Saved entries.
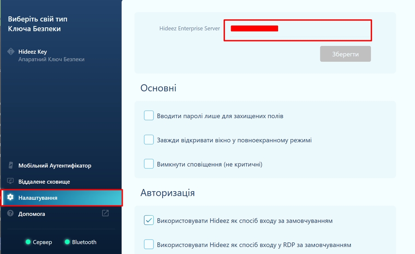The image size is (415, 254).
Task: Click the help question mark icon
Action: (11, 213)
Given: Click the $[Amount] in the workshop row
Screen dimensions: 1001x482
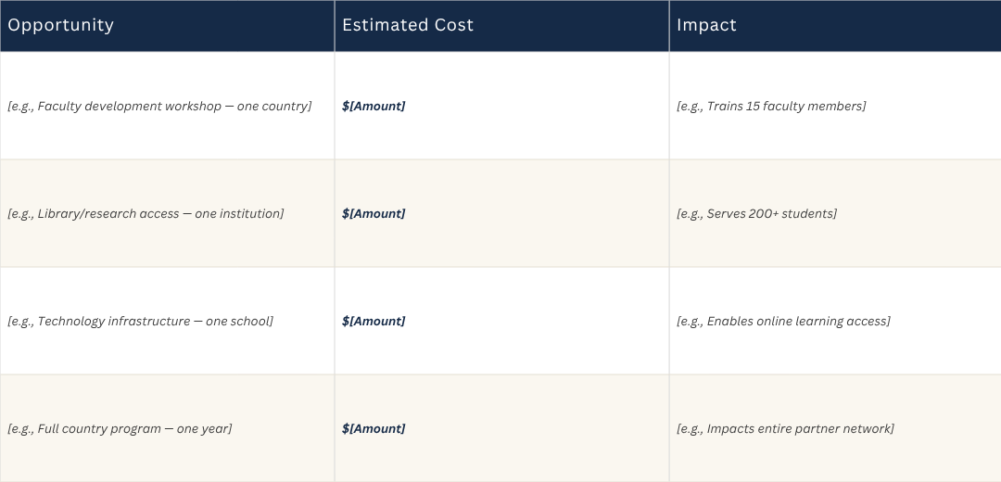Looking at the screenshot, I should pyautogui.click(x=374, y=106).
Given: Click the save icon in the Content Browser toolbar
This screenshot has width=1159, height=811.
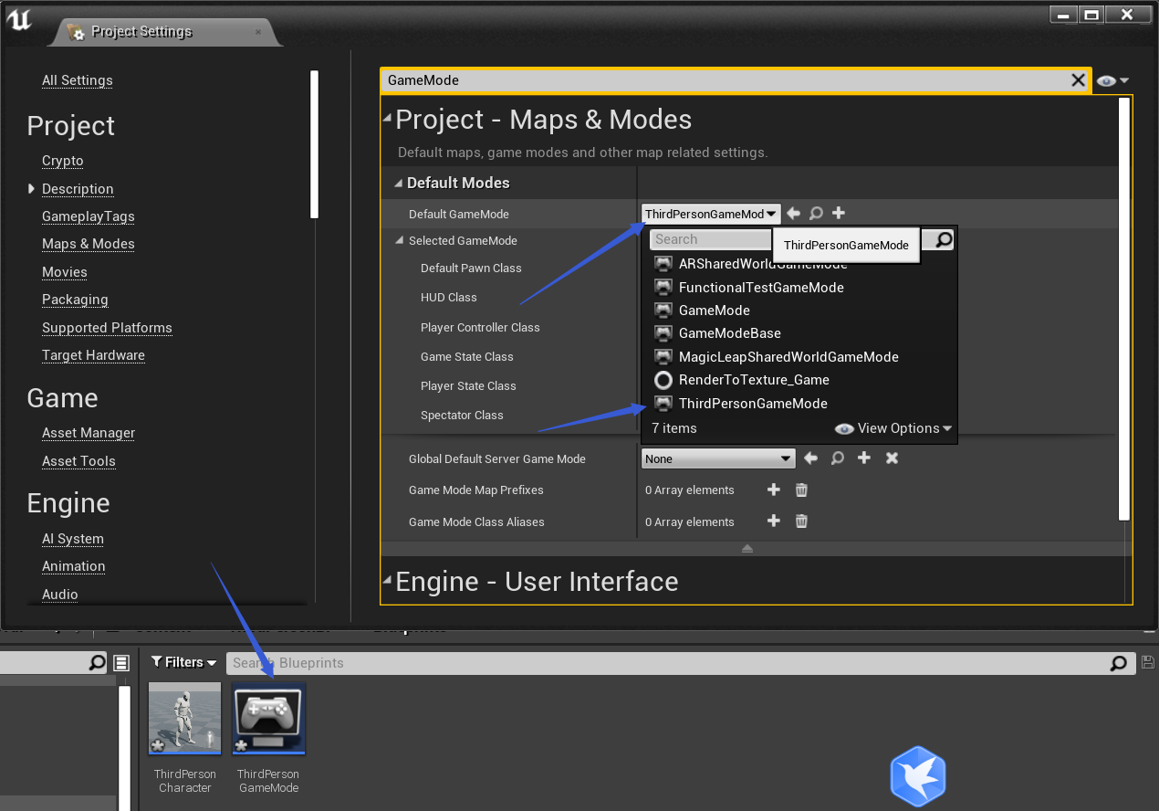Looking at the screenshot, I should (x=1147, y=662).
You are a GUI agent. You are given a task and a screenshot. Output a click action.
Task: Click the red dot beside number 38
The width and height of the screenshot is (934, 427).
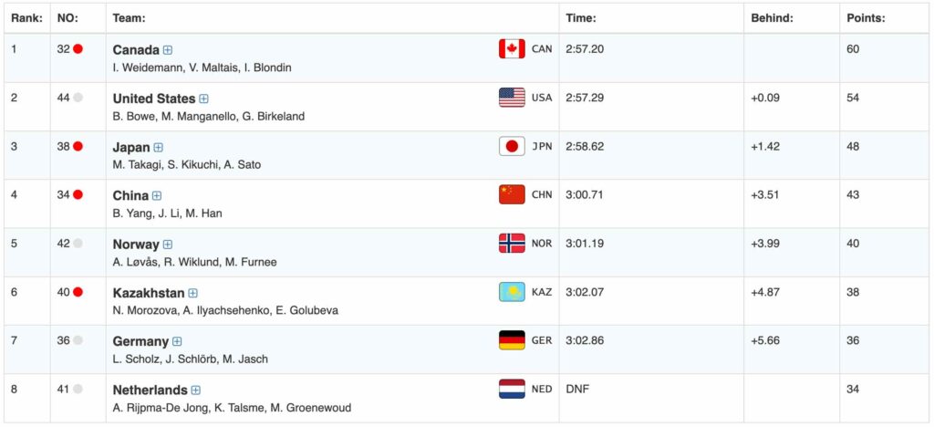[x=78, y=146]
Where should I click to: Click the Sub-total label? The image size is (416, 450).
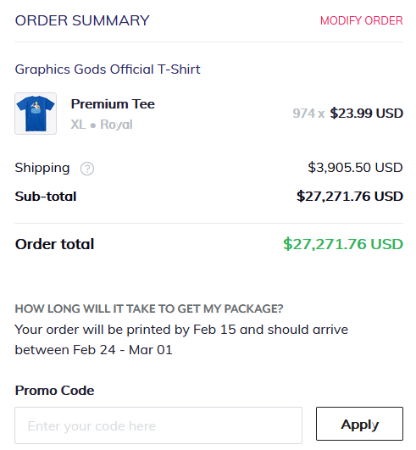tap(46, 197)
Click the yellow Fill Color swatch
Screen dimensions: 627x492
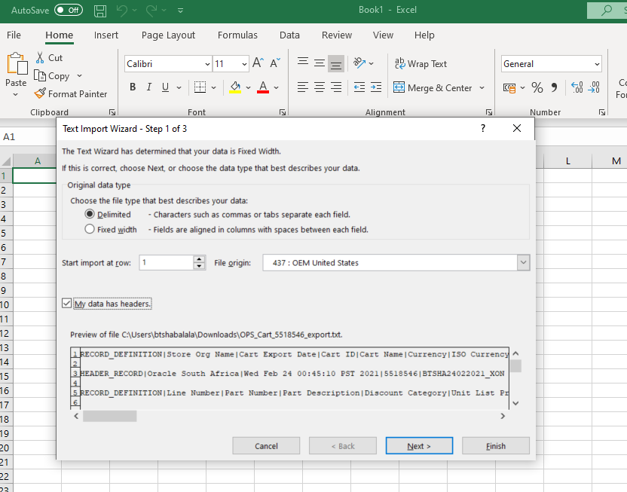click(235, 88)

TASK STATEMENT. Reproduce, exactly and with no pictures, the lines from the line containing "This screenshot has width=1159, height=811." through the closing line of the data above, keeping both ends.

ANSWER TO THIS TASK.
This screenshot has width=1159, height=811.
Looking at the screenshot, I should (x=1147, y=662).
You are a GUI agent. You are given a task and a screenshot. Output a click action.
Task: Click the red dot beside number 38
The width and height of the screenshot is (934, 427).
[x=78, y=146]
Where should I click to: Click the Sub-total label? The image size is (416, 450).
tap(46, 197)
Click the yellow Fill Color swatch
Screen dimensions: 627x492
click(235, 88)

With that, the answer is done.